■ **AIM OF THE EXERCISE**: Copy each of the items below, line for line, with no changes.

◆ ◆ ◆

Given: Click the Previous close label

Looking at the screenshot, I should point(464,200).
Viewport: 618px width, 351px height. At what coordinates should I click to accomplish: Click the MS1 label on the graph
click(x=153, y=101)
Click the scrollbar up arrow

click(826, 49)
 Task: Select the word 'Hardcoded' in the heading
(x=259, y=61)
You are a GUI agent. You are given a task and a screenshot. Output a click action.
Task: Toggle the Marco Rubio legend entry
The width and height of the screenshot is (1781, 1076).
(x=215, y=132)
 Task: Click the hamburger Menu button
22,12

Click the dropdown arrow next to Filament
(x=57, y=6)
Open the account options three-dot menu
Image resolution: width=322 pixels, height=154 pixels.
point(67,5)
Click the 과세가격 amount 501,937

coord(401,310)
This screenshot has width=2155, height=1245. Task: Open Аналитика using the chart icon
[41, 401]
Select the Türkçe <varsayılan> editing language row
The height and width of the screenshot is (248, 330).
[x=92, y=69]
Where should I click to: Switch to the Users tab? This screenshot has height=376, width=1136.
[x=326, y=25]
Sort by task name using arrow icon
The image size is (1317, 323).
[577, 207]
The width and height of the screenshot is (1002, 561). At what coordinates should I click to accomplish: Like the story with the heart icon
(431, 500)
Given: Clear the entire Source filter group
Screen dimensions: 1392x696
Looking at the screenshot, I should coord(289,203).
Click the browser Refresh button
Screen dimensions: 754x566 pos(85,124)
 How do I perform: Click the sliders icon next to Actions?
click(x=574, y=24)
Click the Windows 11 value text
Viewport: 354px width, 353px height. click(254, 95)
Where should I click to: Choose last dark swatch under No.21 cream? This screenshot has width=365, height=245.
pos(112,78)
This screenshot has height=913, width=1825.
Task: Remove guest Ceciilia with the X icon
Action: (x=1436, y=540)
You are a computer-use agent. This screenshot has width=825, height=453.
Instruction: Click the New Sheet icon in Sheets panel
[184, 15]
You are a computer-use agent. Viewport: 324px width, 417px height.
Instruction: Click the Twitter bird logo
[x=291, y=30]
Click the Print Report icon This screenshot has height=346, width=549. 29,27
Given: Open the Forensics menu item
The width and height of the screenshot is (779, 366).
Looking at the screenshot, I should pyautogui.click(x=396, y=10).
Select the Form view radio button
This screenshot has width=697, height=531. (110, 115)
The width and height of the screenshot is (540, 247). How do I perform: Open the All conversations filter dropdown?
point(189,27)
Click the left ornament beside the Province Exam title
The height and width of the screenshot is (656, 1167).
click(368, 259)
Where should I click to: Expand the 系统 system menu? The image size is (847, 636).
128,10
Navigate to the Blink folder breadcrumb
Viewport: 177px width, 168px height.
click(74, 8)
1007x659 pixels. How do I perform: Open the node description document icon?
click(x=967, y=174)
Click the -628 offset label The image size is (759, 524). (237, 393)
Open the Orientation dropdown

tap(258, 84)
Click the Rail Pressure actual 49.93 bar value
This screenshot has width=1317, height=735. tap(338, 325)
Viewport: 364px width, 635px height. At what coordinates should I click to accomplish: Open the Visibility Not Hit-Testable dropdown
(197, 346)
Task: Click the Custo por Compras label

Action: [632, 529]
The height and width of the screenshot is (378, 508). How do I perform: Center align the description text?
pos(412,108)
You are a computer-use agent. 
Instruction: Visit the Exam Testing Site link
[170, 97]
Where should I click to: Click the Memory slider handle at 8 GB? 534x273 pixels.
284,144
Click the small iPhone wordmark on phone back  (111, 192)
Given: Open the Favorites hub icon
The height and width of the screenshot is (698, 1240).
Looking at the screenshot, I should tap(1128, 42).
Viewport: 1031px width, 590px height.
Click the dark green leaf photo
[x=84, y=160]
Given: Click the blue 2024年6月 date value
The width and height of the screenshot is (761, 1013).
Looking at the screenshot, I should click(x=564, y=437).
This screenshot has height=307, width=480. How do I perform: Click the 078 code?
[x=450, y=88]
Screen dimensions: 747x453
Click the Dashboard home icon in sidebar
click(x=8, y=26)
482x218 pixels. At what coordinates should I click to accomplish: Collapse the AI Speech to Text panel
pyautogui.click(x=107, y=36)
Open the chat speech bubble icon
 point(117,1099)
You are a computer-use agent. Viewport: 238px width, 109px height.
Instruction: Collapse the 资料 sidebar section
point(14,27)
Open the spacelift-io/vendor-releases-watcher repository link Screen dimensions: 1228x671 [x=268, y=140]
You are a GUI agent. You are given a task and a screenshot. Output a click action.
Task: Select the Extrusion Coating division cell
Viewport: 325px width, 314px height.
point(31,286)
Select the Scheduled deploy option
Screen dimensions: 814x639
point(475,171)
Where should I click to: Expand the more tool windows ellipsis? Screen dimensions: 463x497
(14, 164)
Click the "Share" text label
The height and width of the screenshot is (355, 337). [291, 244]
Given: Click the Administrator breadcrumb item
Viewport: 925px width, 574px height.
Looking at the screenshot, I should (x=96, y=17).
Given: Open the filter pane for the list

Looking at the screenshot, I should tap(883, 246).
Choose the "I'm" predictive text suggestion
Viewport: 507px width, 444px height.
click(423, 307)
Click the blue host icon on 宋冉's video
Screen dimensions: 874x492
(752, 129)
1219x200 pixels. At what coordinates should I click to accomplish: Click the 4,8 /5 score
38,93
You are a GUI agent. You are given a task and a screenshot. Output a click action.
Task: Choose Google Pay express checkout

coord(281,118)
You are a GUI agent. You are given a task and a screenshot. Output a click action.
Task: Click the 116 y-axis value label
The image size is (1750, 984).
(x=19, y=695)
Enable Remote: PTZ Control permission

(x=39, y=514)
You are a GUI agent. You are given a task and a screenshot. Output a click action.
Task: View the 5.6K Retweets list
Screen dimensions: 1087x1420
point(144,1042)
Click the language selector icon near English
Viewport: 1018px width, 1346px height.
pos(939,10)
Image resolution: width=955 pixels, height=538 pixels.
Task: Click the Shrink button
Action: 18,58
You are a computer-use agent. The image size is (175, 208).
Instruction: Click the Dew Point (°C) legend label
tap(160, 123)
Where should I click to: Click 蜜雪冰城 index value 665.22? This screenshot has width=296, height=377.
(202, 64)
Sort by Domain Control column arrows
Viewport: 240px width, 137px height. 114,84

◆ ◆ ◆

■ **TASK RESPONSE**:
Given: Click the Previous close label

Looking at the screenshot, I should point(464,200).
Viewport: 618px width, 351px height. At what coordinates should I click to accomplish: Click the MS1 label on the graph
click(x=153, y=101)
Click the scrollbar up arrow

click(826, 49)
 Task: Select the word 'Hardcoded' in the heading
(x=259, y=61)
You are a GUI agent. You are given a task and a screenshot. Output a click action.
Task: Toggle the Marco Rubio legend entry
The width and height of the screenshot is (1781, 1076).
(x=215, y=132)
 Task: Click the hamburger Menu button
22,12

Click the dropdown arrow next to Filament
(x=57, y=6)
Open the account options three-dot menu
Image resolution: width=322 pixels, height=154 pixels.
point(67,5)
Click the 과세가격 amount 501,937

coord(401,310)
This screenshot has width=2155, height=1245. Task: Open Аналитика using the chart icon
[41, 401]
Select the Türkçe <varsayılan> editing language row
The height and width of the screenshot is (248, 330).
[x=92, y=69]
Where should I click to: Switch to the Users tab? This screenshot has height=376, width=1136.
[x=326, y=25]
Sort by task name using arrow icon
The image size is (1317, 323).
[577, 207]
The width and height of the screenshot is (1002, 561). At what coordinates should I click to accomplish: Like the story with the heart icon
(431, 500)
Given: Clear the entire Source filter group
Screen dimensions: 1392x696
Looking at the screenshot, I should coord(289,203).
Click the browser Refresh button
Screen dimensions: 754x566 pos(85,124)
 How do I perform: Click the sliders icon next to Actions?
click(x=574, y=24)
Click the Windows 11 value text
Viewport: 354px width, 353px height. click(254, 95)
Where should I click to: Choose last dark swatch under No.21 cream? This screenshot has width=365, height=245.
pos(112,78)
This screenshot has height=913, width=1825.
Task: Remove guest Ceciilia with the X icon
Action: (x=1436, y=540)
You are a computer-use agent. This screenshot has width=825, height=453.
Instruction: Click the New Sheet icon in Sheets panel
[184, 15]
You are a computer-use agent. Viewport: 324px width, 417px height.
Instruction: Click the Twitter bird logo
[x=291, y=30]
Click the Print Report icon This screenshot has height=346, width=549. 29,27
Given: Open the Forensics menu item
The width and height of the screenshot is (779, 366).
Looking at the screenshot, I should pyautogui.click(x=396, y=10).
Select the Form view radio button
This screenshot has width=697, height=531. (110, 115)
The width and height of the screenshot is (540, 247). How do I perform: Open the All conversations filter dropdown?
point(189,27)
Click the left ornament beside the Province Exam title
The height and width of the screenshot is (656, 1167).
click(368, 259)
Where should I click to: Expand the 系统 system menu? The image size is (847, 636).
128,10
Navigate to the Blink folder breadcrumb
Viewport: 177px width, 168px height.
click(74, 8)
1007x659 pixels. How do I perform: Open the node description document icon?
click(x=967, y=174)
Click the -628 offset label The image size is (759, 524). (237, 393)
Open the Orientation dropdown

tap(258, 84)
Click the Rail Pressure actual 49.93 bar value
This screenshot has width=1317, height=735. tap(338, 325)
Viewport: 364px width, 635px height. At what coordinates should I click to accomplish: Open the Visibility Not Hit-Testable dropdown
(197, 346)
Task: Click the Custo por Compras label

Action: [632, 529]
The height and width of the screenshot is (378, 508). How do I perform: Center align the description text?
pos(412,108)
You are a computer-use agent. 
Instruction: Visit the Exam Testing Site link
[170, 97]
Where should I click to: Click the Memory slider handle at 8 GB? 534x273 pixels.
284,144
Click the small iPhone wordmark on phone back  (111, 192)
Given: Open the Favorites hub icon
The height and width of the screenshot is (698, 1240).
Looking at the screenshot, I should tap(1128, 42).
Viewport: 1031px width, 590px height.
Click the dark green leaf photo
[x=84, y=160]
Given: Click the blue 2024年6月 date value
The width and height of the screenshot is (761, 1013).
Looking at the screenshot, I should click(x=564, y=437).
This screenshot has height=307, width=480. How do I perform: Click the 078 code?
[x=450, y=88]
Screen dimensions: 747x453
Click the Dashboard home icon in sidebar
click(x=8, y=26)
482x218 pixels. At what coordinates should I click to accomplish: Collapse the AI Speech to Text panel
pyautogui.click(x=107, y=36)
Open the chat speech bubble icon
 point(117,1099)
You are a computer-use agent. Viewport: 238px width, 109px height.
Instruction: Collapse the 资料 sidebar section
point(14,27)
Open the spacelift-io/vendor-releases-watcher repository link Screen dimensions: 1228x671 [x=268, y=140]
You are a GUI agent. You are given a task and a screenshot. Output a click action.
Task: Select the Extrusion Coating division cell
Viewport: 325px width, 314px height.
point(31,286)
Select the Scheduled deploy option
Screen dimensions: 814x639
point(475,171)
Where should I click to: Expand the more tool windows ellipsis? Screen dimensions: 463x497
(14, 164)
Click the "Share" text label
The height and width of the screenshot is (355, 337). [291, 244]
Given: Click the Administrator breadcrumb item
Viewport: 925px width, 574px height.
Looking at the screenshot, I should (x=96, y=17).
Given: Open the filter pane for the list

Looking at the screenshot, I should tap(883, 246).
Choose the "I'm" predictive text suggestion
Viewport: 507px width, 444px height.
click(423, 307)
Click the blue host icon on 宋冉's video
Screen dimensions: 874x492
(752, 129)
1219x200 pixels. At what coordinates should I click to accomplish: Click the 4,8 /5 score
38,93
You are a GUI agent. You are given a task and a screenshot. Output a click action.
Task: Choose Google Pay express checkout

coord(281,118)
You are a GUI agent. You are given a task and a screenshot. Output a click action.
Task: Click the 116 y-axis value label
The image size is (1750, 984).
(x=19, y=695)
Enable Remote: PTZ Control permission

(x=39, y=514)
You are a GUI agent. You are given a task and a screenshot. Output a click action.
Task: View the 5.6K Retweets list
Screen dimensions: 1087x1420
point(144,1042)
Click the language selector icon near English
Viewport: 1018px width, 1346px height.
pos(939,10)
Image resolution: width=955 pixels, height=538 pixels.
Task: Click the Shrink button
Action: 18,58
You are a computer-use agent. The image size is (175, 208).
Instruction: Click the Dew Point (°C) legend label
tap(160, 123)
Where should I click to: Click 蜜雪冰城 index value 665.22? This screenshot has width=296, height=377.
(202, 64)
Sort by Domain Control column arrows
Viewport: 240px width, 137px height. 114,84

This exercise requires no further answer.